Consigna 1>
Transcribe del texto sobre la migración juvenil el pasaje que empieza con las palabras que contienen "Seguido a esto, en" y termina con "cultural y productiva.".
Consigna 2>
En el texto sobre la migración juvenil, enumera todas las acciones que, según la oración que empieza por "Es necesario fortalecer", hay que impulsar en las regiones.

Fragmento del texto>
■ ■ ■ ■ ■ ■ ■

Seguido a esto, en la actualidad se está dando un evento interno de migración juvenil con diferentes causales a las de otros tiempos. Según el DANE, más del 70 % de los jóvenes rurales aspira a migrar a las ciudades por motivos educativos y laborales; esto genera un fenómeno silencioso: municipios con alta producción agrícola, pero con menor relevo generacional, lo que dispara las alertas de decadencia cultural y productiva.
La migración no es un enemigo, es parte de la vida y una oportunidad de crecimiento para esta. Pero no debe verse como la única oportunidad de crecimiento y formación. Cuando los jóvenes parten con la sensación de que no hay futuro en sus tierras, perdemos algo más que personas, perdemos posibilidades. Es necesario fortalecer la educación técnica y superior en las regiones, el impulso de emprendimientos locales, el fomento de espacios culturales y deportivos, la dignificación de cada labor y la apropiación de la historia y el territorio; porque quedarse o retornar son opciones igual de dignas y poderosas.
De eso se trata, de tener raíces para sostenernos y alas para poder volar. Los jóvenes de Antioquia ya tienen ambas, es necesario apostar por territorios que los abracen lo suficiente para que no tengan que elegir entre soñar y permanecer. Porque la elección es individual, pero juntos construimos sociedad. Aprovecho para decir que admiro profundamente a cada persona que sale del calor de su hogar persiguiendo sueños o siguiendo instintos de supervivencia, que abrazo a cada corazón que se ha sentido en soledad, insuficiente o sin identidad; y que al final del día, cada quien hace lo que le parece conveniente con el camino que ya comenzó a andar.

■ ■ ■ ■ ■ ■ ■

Entradas de datos

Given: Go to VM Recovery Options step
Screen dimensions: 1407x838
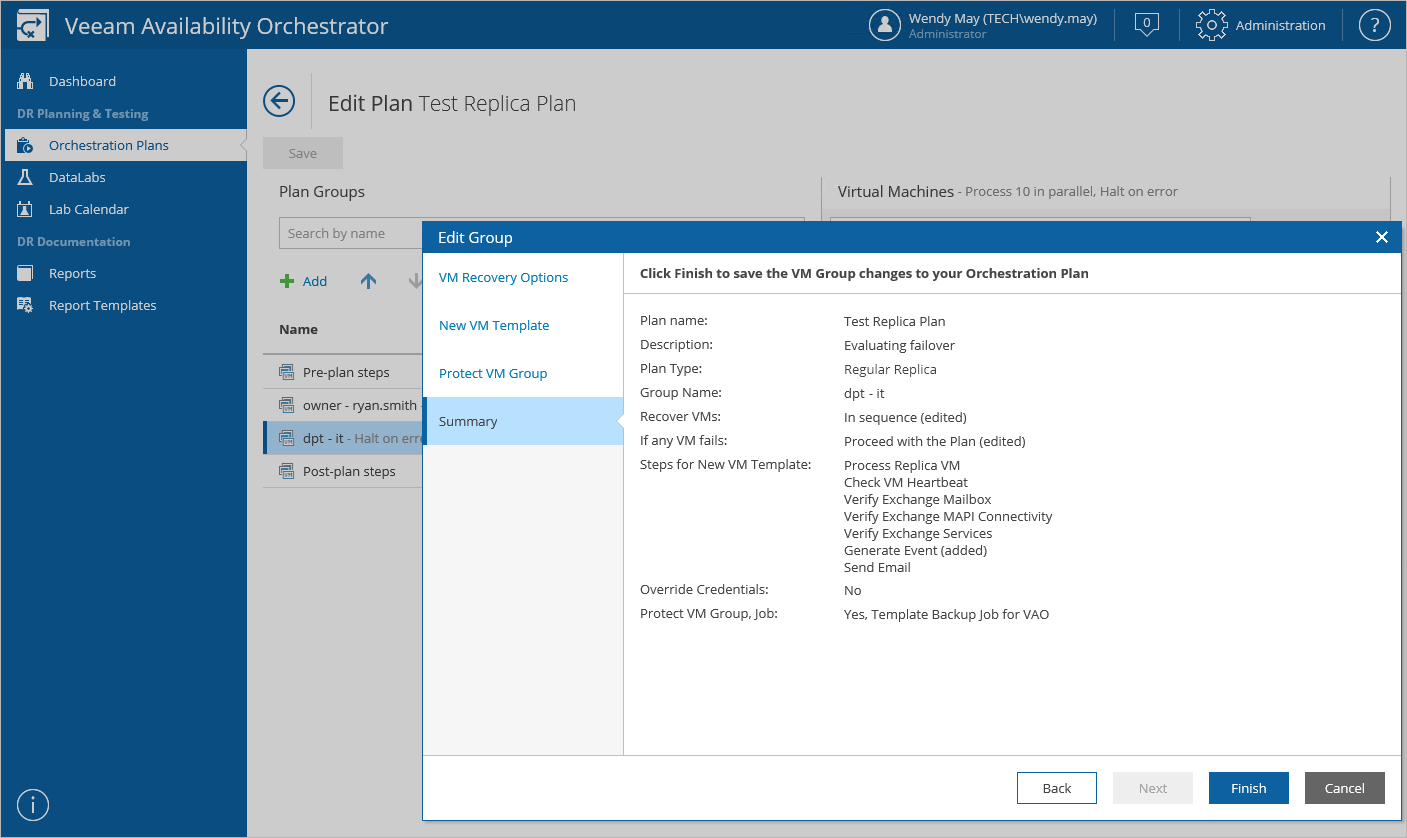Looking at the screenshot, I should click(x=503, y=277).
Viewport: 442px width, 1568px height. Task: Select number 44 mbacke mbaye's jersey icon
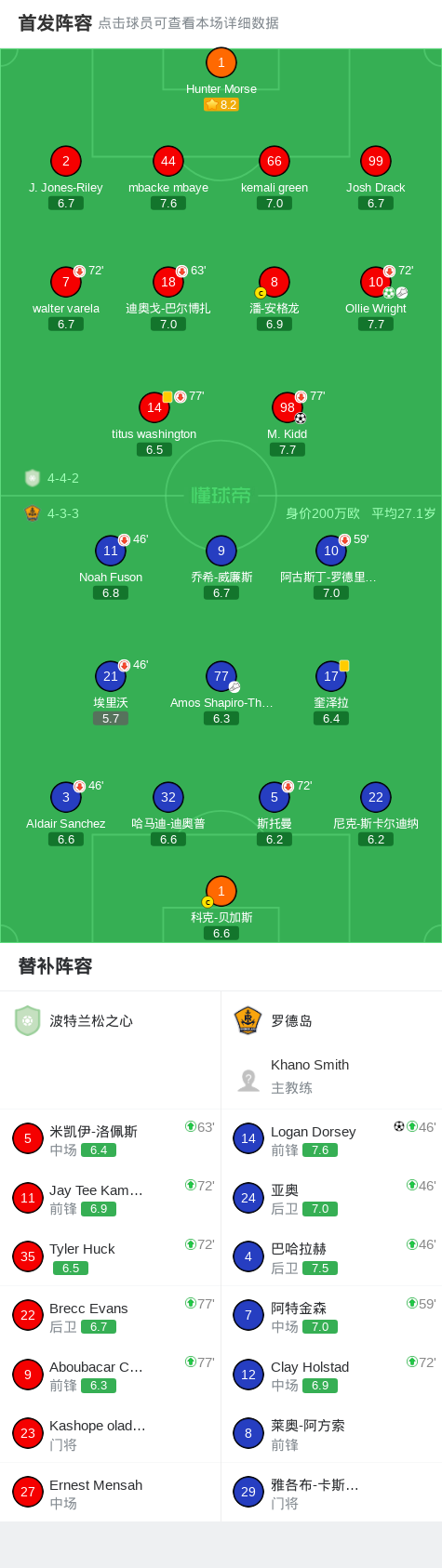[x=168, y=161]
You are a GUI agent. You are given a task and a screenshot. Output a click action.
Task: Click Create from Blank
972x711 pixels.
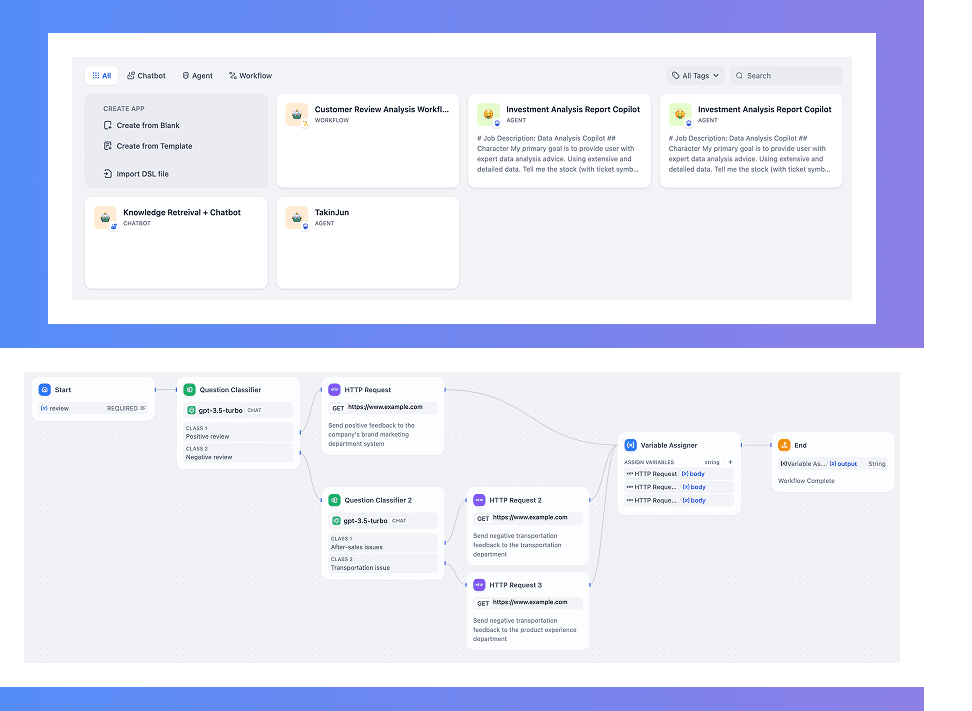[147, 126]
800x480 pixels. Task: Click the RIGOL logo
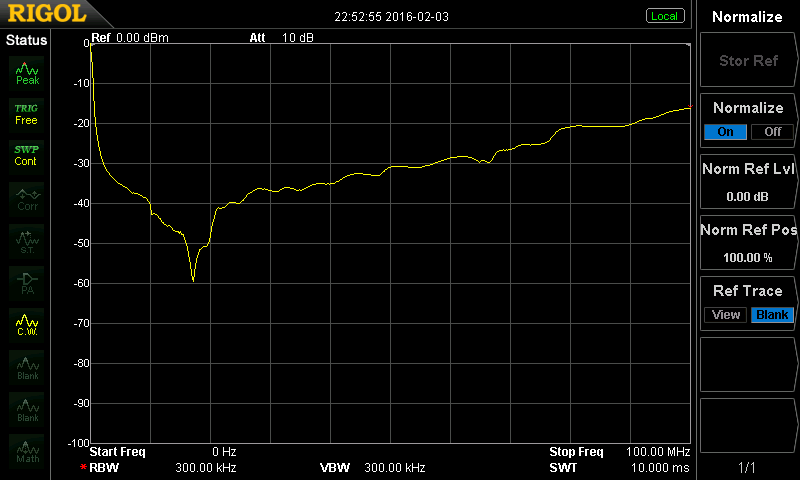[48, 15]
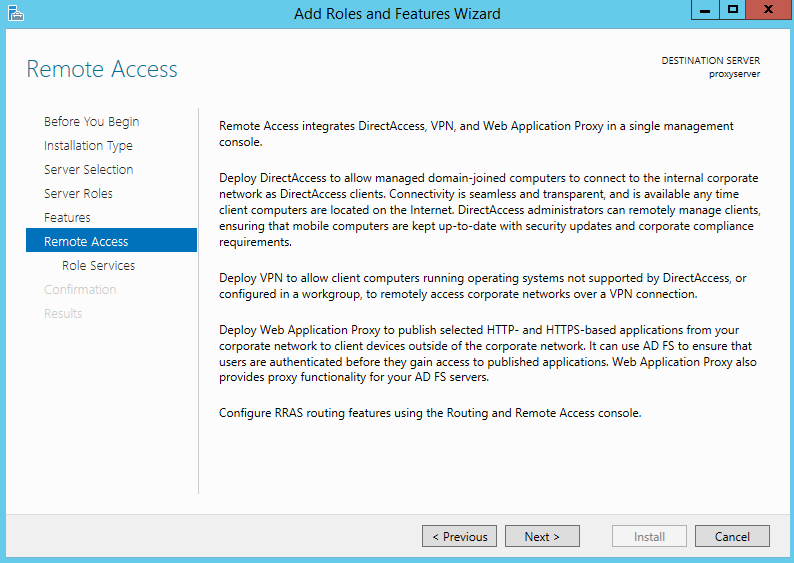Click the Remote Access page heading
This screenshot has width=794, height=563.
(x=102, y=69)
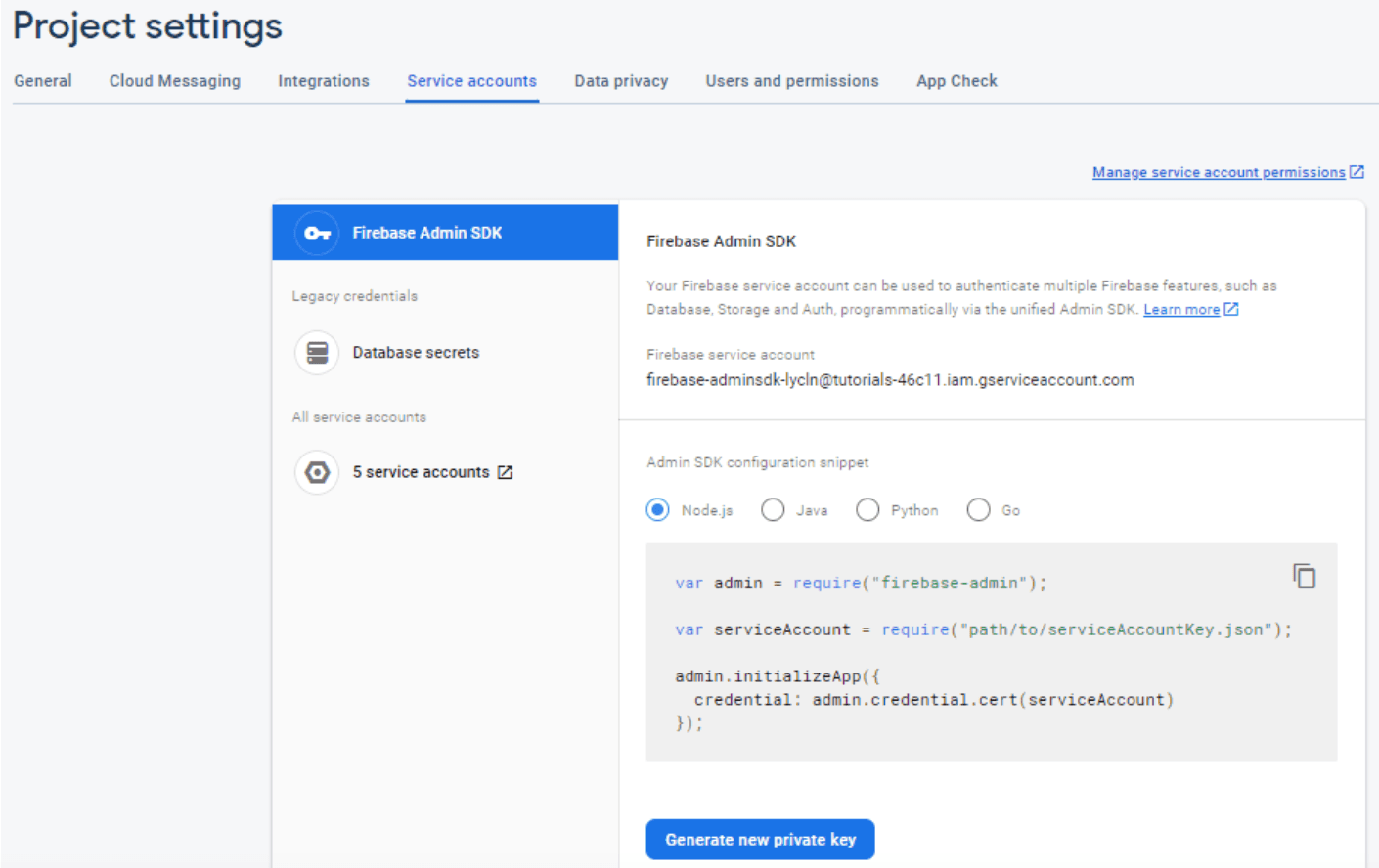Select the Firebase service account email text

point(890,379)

■ ■ ■ ■ ■ ■ ■

Resultado 1>
Seguido a esto, en la actualidad se está dando un evento interno de migración juvenil con diferentes causales a las de otros tiempos. Según el DANE, más del 70 % de los jóvenes rurales aspira a migrar a las ciudades por motivos educativos y laborales; esto genera un fenómeno silencioso: municipios con alta producción agrícola, pero con menor relevo generacional, lo que dispara las alertas de decadencia cultural y productiva.

Resultado 2>
- fortalecer la educación técnica y superior en las regiones
- el impulso de emprendimientos locales
- el fomento de espacios culturales y deportivos
- la dignificación de cada labor
- la apropiación de la historia y el territorio